START Data to process

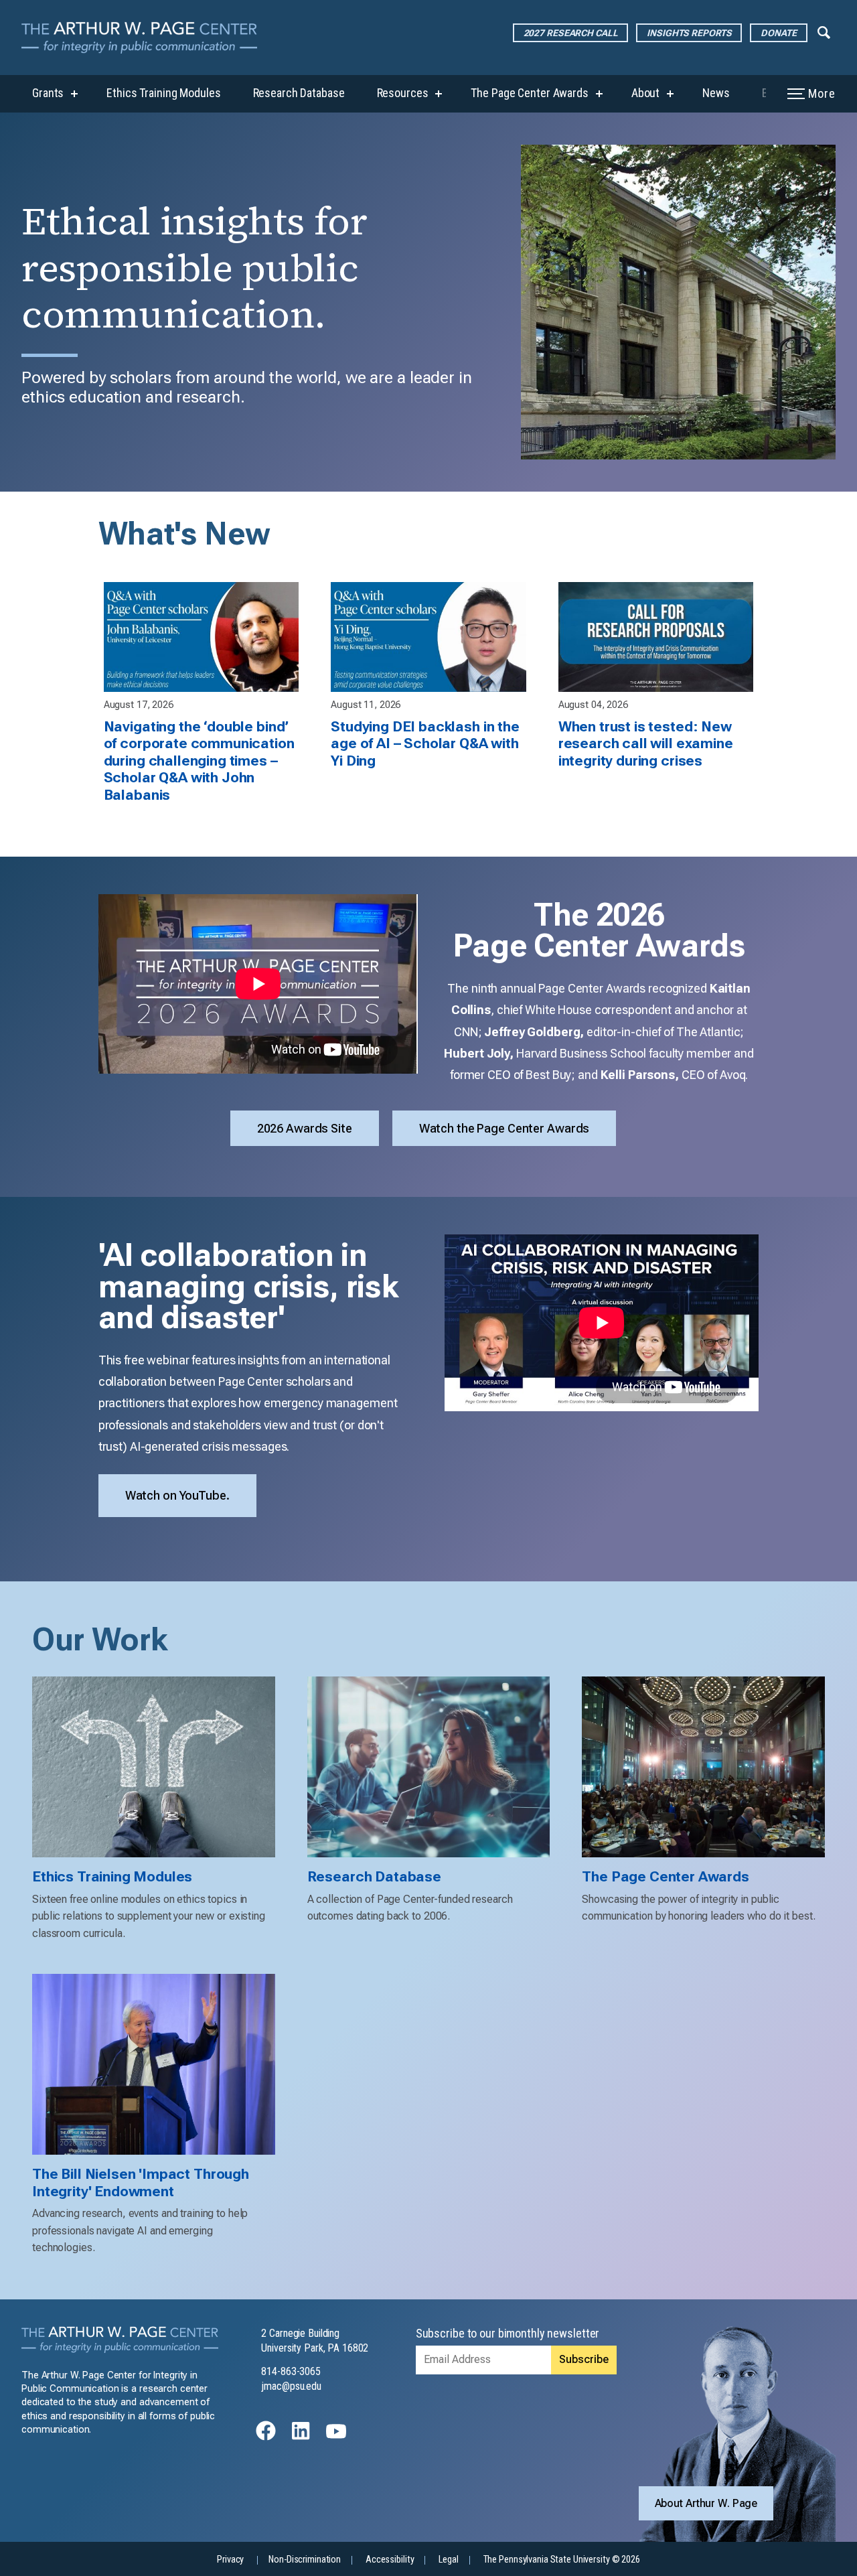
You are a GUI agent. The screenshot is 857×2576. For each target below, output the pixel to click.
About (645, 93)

END Data to process
START Data to process

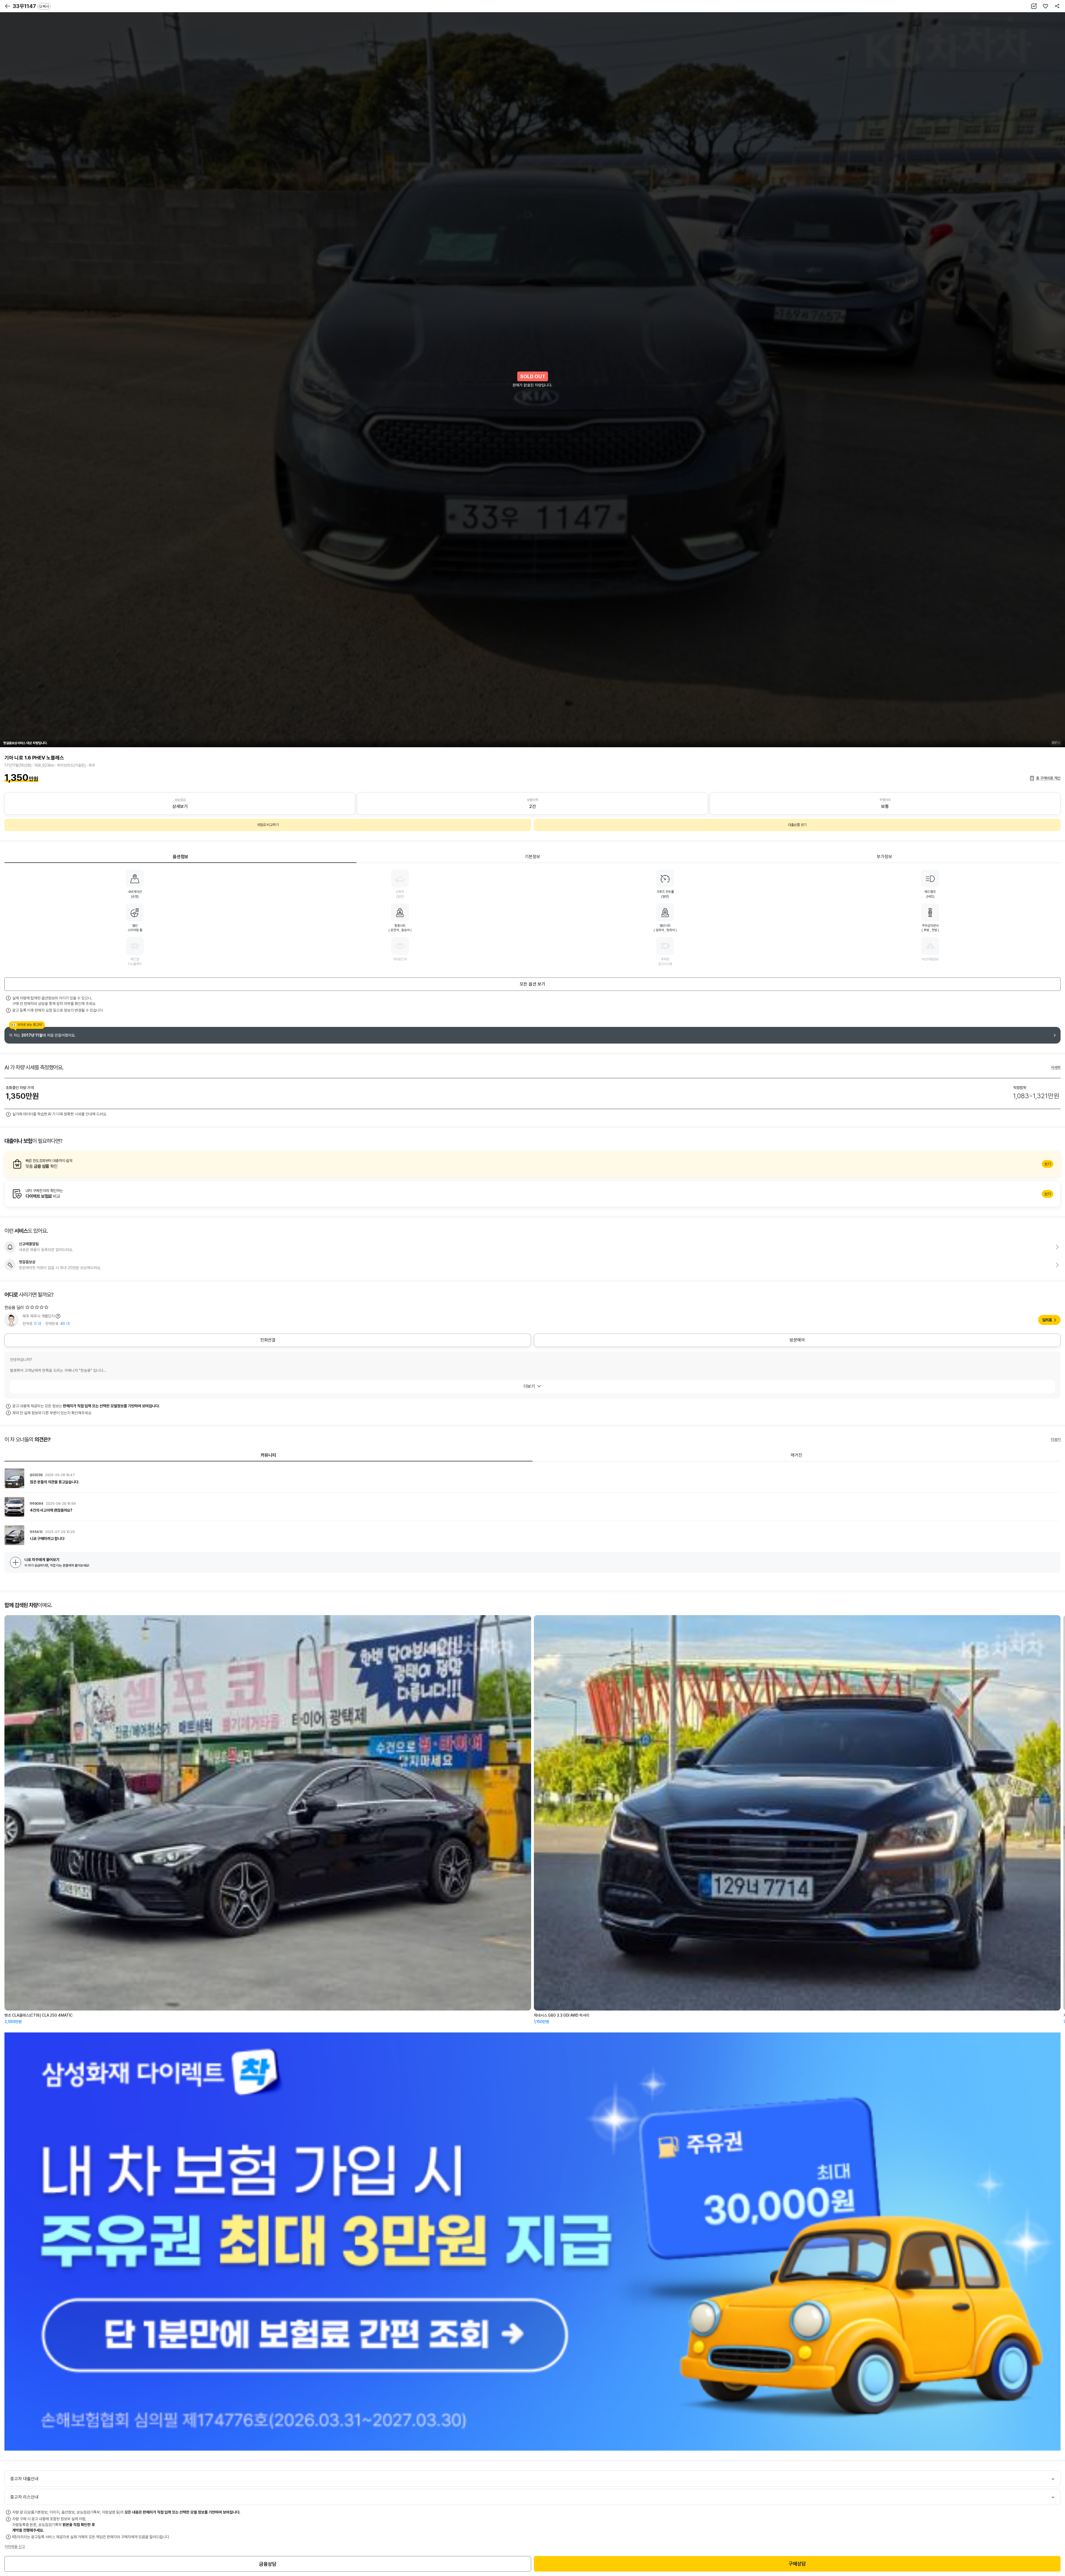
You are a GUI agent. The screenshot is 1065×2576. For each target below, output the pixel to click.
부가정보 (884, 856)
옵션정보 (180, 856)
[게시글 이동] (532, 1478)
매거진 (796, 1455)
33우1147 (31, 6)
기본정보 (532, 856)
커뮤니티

END Data to process
START Data to process

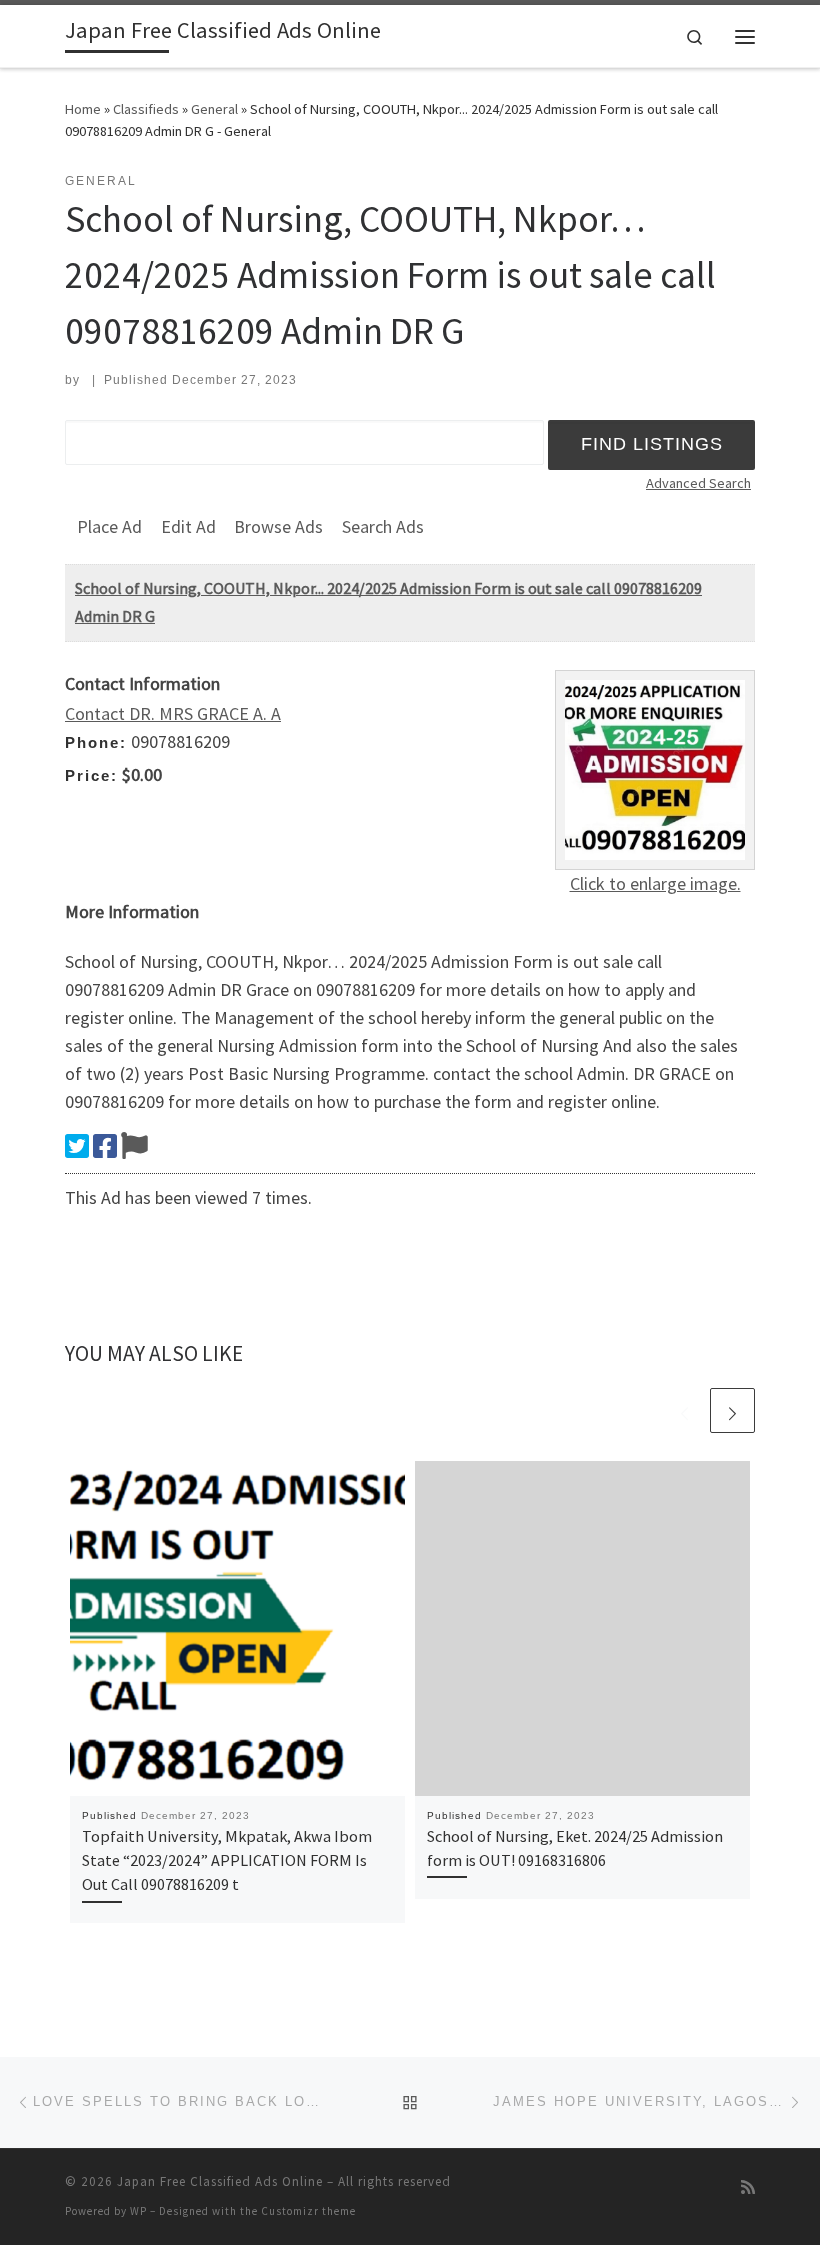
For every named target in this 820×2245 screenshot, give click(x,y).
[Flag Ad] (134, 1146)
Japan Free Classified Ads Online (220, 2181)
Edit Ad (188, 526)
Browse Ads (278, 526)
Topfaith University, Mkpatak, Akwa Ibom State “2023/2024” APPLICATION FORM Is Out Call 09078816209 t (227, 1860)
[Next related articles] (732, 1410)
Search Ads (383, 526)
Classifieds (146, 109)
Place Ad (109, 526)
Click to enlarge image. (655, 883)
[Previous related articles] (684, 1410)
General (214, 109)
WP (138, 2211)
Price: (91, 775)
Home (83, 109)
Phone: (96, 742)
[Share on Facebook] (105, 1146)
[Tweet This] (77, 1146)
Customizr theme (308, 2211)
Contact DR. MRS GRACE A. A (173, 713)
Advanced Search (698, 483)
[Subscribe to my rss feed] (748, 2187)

END Data to process

§ **Description of the task**
What lines in the listing above contain the word "target"? Show each one.

§ **Response**
You are a GUI agent. The screenshot is 857×2576. For each target below, output the pixel to click.
You are a GUI agent. The screenshot is 1065×2576. For each target below, output the pixel to click.
For every named target in this 820×2245 screenshot, give click(x,y).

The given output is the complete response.